Write out each of the following records word for word, leaving out the pictures.
###
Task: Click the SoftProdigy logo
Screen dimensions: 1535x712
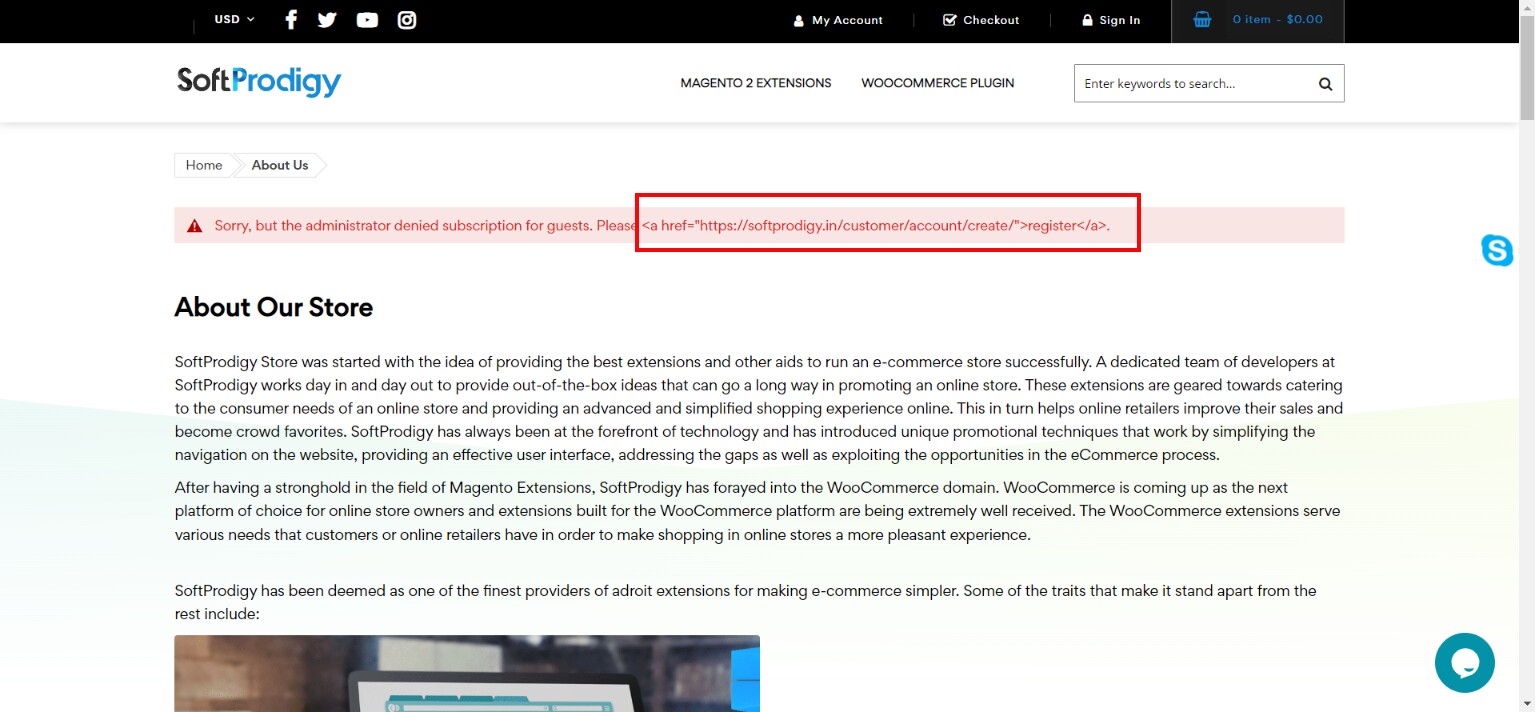Action: point(258,82)
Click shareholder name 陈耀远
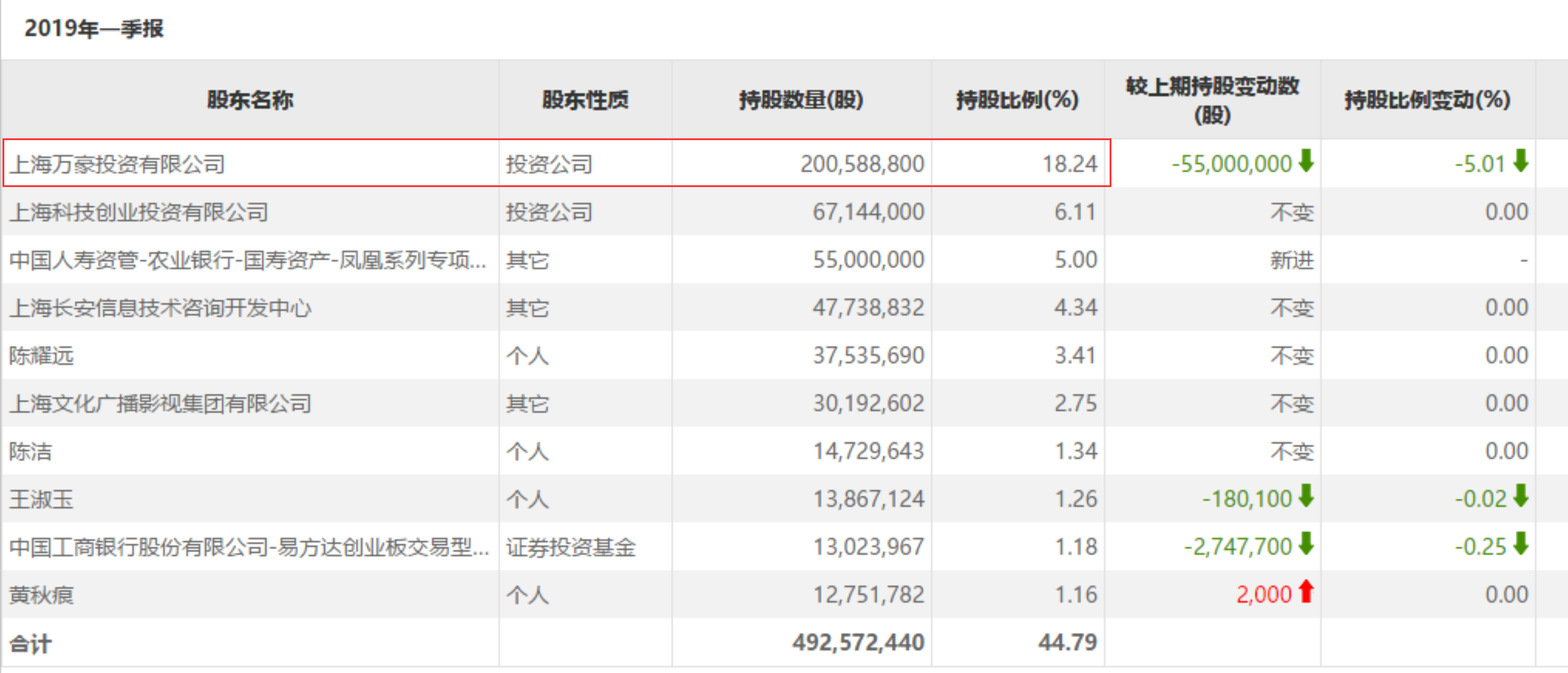The height and width of the screenshot is (673, 1568). [x=41, y=356]
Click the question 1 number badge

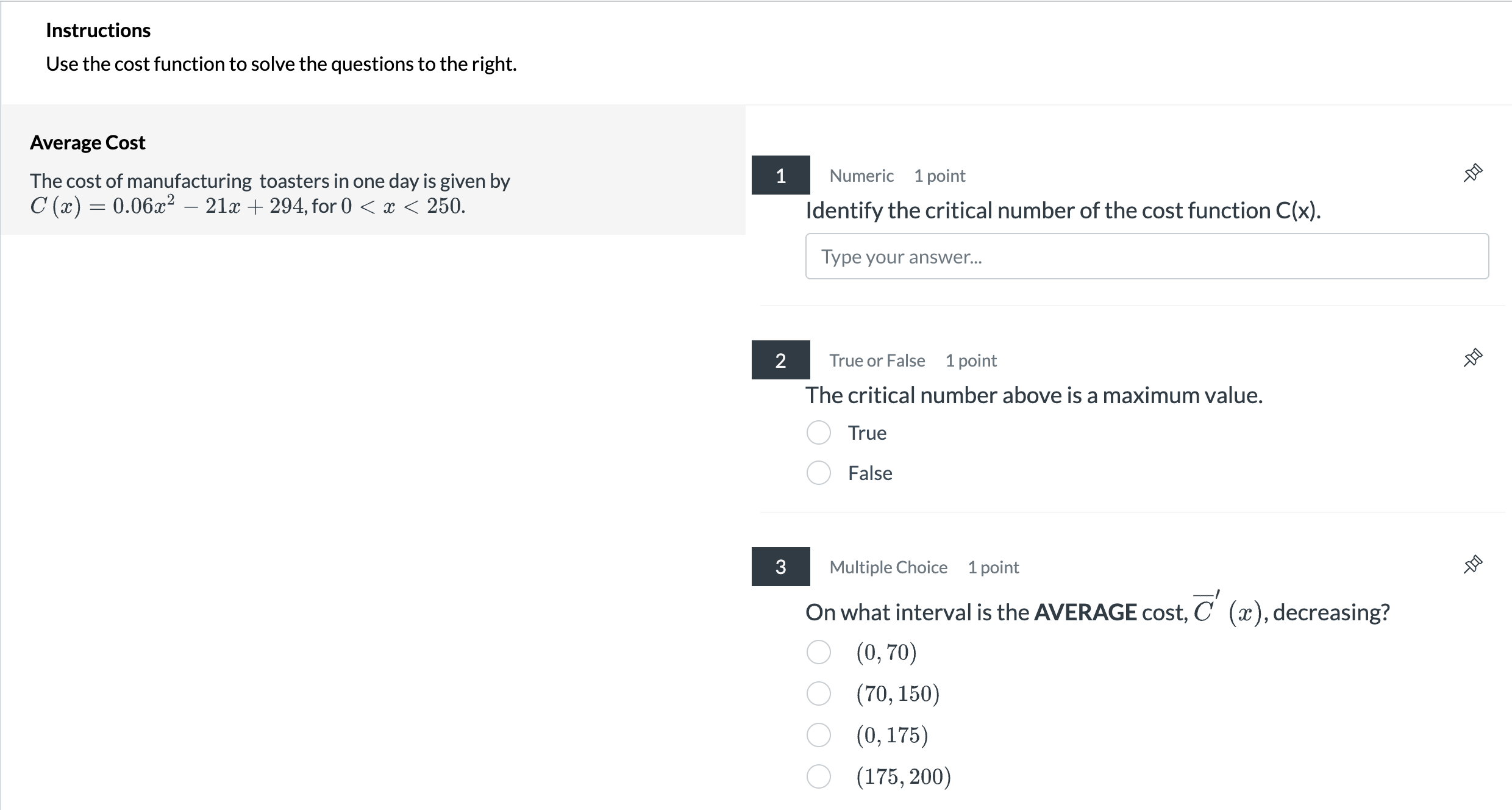coord(780,174)
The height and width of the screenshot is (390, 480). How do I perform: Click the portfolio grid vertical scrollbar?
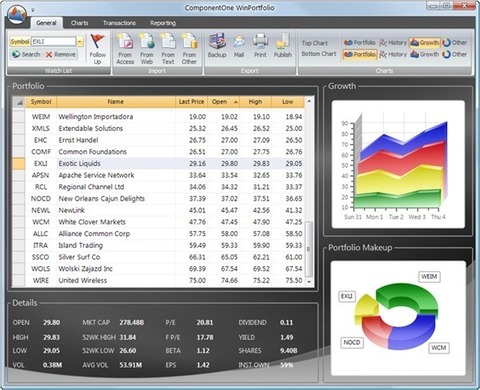pyautogui.click(x=309, y=192)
###
ANSWER FOR THE TASK =
Task: Click the SoftProdigy logo
Screen dimensions: 1535x712
Action: point(258,82)
Click shareholder name 陈耀远
The height and width of the screenshot is (673, 1568). [x=41, y=356]
Click the question 1 number badge

coord(780,174)
The height and width of the screenshot is (390, 480). How do I perform: Click the portfolio grid vertical scrollbar?
pyautogui.click(x=309, y=192)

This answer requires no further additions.